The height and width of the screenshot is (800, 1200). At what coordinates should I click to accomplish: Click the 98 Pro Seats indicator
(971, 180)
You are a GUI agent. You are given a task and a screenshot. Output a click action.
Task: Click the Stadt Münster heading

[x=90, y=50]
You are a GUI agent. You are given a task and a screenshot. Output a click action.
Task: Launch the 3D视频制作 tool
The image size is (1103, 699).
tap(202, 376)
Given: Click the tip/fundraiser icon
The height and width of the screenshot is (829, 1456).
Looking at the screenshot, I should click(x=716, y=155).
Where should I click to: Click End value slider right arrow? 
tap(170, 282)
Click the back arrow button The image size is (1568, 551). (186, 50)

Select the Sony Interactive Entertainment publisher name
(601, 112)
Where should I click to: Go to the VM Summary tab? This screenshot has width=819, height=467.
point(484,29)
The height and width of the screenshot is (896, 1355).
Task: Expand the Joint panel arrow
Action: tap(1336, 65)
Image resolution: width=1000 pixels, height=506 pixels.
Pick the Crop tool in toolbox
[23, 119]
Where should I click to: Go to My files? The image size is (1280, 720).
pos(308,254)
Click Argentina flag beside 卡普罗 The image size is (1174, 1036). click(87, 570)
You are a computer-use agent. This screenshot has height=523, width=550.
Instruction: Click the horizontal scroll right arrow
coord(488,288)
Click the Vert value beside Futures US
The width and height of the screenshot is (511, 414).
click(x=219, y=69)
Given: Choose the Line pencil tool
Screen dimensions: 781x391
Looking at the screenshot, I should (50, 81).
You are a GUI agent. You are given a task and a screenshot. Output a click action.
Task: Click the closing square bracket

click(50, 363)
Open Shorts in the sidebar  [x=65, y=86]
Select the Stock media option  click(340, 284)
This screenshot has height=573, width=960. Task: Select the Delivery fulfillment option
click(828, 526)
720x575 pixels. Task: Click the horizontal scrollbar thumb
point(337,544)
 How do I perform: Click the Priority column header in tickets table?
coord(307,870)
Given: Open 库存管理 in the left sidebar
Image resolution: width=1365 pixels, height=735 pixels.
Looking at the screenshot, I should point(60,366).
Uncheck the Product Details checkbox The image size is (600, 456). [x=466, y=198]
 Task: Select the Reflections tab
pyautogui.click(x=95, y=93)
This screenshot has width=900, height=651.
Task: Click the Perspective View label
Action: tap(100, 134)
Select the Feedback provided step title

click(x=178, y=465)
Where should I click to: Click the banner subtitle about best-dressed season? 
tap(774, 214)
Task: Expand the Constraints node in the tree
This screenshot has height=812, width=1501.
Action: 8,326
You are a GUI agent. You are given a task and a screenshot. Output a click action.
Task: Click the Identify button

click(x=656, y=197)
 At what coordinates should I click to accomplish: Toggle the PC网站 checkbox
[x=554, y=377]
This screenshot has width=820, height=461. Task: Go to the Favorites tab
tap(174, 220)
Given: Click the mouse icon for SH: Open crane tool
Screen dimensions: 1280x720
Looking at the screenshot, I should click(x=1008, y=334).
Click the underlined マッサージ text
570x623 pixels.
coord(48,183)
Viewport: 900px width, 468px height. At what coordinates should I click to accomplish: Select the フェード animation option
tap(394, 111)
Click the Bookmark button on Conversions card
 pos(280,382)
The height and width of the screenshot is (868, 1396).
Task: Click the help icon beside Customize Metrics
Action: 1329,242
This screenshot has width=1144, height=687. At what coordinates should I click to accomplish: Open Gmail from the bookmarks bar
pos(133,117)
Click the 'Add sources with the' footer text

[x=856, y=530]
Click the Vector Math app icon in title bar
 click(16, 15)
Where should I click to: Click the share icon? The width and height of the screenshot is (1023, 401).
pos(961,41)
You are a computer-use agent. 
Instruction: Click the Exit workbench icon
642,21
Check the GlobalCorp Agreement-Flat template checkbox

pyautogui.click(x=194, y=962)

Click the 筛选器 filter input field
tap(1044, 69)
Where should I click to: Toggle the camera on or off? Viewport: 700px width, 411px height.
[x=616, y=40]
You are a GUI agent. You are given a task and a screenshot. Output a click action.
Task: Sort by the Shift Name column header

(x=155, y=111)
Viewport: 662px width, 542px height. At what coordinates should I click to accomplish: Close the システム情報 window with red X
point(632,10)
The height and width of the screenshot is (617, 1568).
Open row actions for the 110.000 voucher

## WHAT THE EXERCISE ASKS
Repeat the listing exactly, from its first line to its last.

## EXERCISE RESPONSE
The height and width of the screenshot is (800, 1200). At what coordinates should I click to accomplish: Click the 98 Pro Seats indicator
(971, 180)
You are a GUI agent. You are given a task and a screenshot. Output a click action.
Task: Click the Stadt Münster heading

[x=90, y=50]
You are a GUI agent. You are given a task and a screenshot. Output a click action.
Task: Launch the 3D视频制作 tool
The image size is (1103, 699).
tap(202, 376)
Given: Click the tip/fundraiser icon
The height and width of the screenshot is (829, 1456).
Looking at the screenshot, I should click(x=716, y=155).
Where should I click to: Click End value slider right arrow? 
tap(170, 282)
Click the back arrow button The image size is (1568, 551). (186, 50)

Select the Sony Interactive Entertainment publisher name
(601, 112)
Where should I click to: Go to the VM Summary tab? This screenshot has width=819, height=467.
point(484,29)
The height and width of the screenshot is (896, 1355).
Task: Expand the Joint panel arrow
Action: tap(1336, 65)
Image resolution: width=1000 pixels, height=506 pixels.
Pick the Crop tool in toolbox
[23, 119]
Where should I click to: Go to My files? The image size is (1280, 720).
pos(308,254)
Click Argentina flag beside 卡普罗 The image size is (1174, 1036). click(87, 570)
You are a computer-use agent. This screenshot has height=523, width=550.
Instruction: Click the horizontal scroll right arrow
coord(488,288)
Click the Vert value beside Futures US
The width and height of the screenshot is (511, 414).
click(x=219, y=69)
Given: Choose the Line pencil tool
Screen dimensions: 781x391
Looking at the screenshot, I should (50, 81).
You are a GUI agent. You are given a task and a screenshot. Output a click action.
Task: Click the closing square bracket

click(50, 363)
Open Shorts in the sidebar  [x=65, y=86]
Select the Stock media option  click(340, 284)
This screenshot has height=573, width=960. Task: Select the Delivery fulfillment option
click(828, 526)
720x575 pixels. Task: Click the horizontal scrollbar thumb
point(337,544)
 How do I perform: Click the Priority column header in tickets table?
coord(307,870)
Given: Open 库存管理 in the left sidebar
Image resolution: width=1365 pixels, height=735 pixels.
Looking at the screenshot, I should point(60,366).
Uncheck the Product Details checkbox The image size is (600, 456). [x=466, y=198]
 Task: Select the Reflections tab
pyautogui.click(x=95, y=93)
This screenshot has width=900, height=651.
Task: Click the Perspective View label
Action: tap(100, 134)
Select the Feedback provided step title

click(x=178, y=465)
Where should I click to: Click the banner subtitle about best-dressed season? 
tap(774, 214)
Task: Expand the Constraints node in the tree
This screenshot has height=812, width=1501.
Action: 8,326
You are a GUI agent. You are given a task and a screenshot. Output a click action.
Task: Click the Identify button

click(x=656, y=197)
 At what coordinates should I click to accomplish: Toggle the PC网站 checkbox
[x=554, y=377]
This screenshot has width=820, height=461. Task: Go to the Favorites tab
tap(174, 220)
Given: Click the mouse icon for SH: Open crane tool
Screen dimensions: 1280x720
Looking at the screenshot, I should click(x=1008, y=334).
Click the underlined マッサージ text
570x623 pixels.
coord(48,183)
Viewport: 900px width, 468px height. At what coordinates should I click to accomplish: Select the フェード animation option
tap(394, 111)
Click the Bookmark button on Conversions card
 pos(280,382)
The height and width of the screenshot is (868, 1396).
Task: Click the help icon beside Customize Metrics
Action: 1329,242
This screenshot has width=1144, height=687. At what coordinates should I click to accomplish: Open Gmail from the bookmarks bar
pos(133,117)
Click the 'Add sources with the' footer text

[x=856, y=530]
Click the Vector Math app icon in title bar
 click(16, 15)
Where should I click to: Click the share icon? The width and height of the screenshot is (1023, 401).
pos(961,41)
You are a computer-use agent. 
Instruction: Click the Exit workbench icon
642,21
Check the GlobalCorp Agreement-Flat template checkbox

pyautogui.click(x=194, y=962)

Click the 筛选器 filter input field
tap(1044, 69)
Where should I click to: Toggle the camera on or off? Viewport: 700px width, 411px height.
[x=616, y=40]
You are a GUI agent. You are given a task and a screenshot. Output a click action.
Task: Sort by the Shift Name column header

(x=155, y=111)
Viewport: 662px width, 542px height. At what coordinates should I click to accomplish: Close the システム情報 window with red X
point(632,10)
The height and width of the screenshot is (617, 1568).
Open row actions for the 110.000 voucher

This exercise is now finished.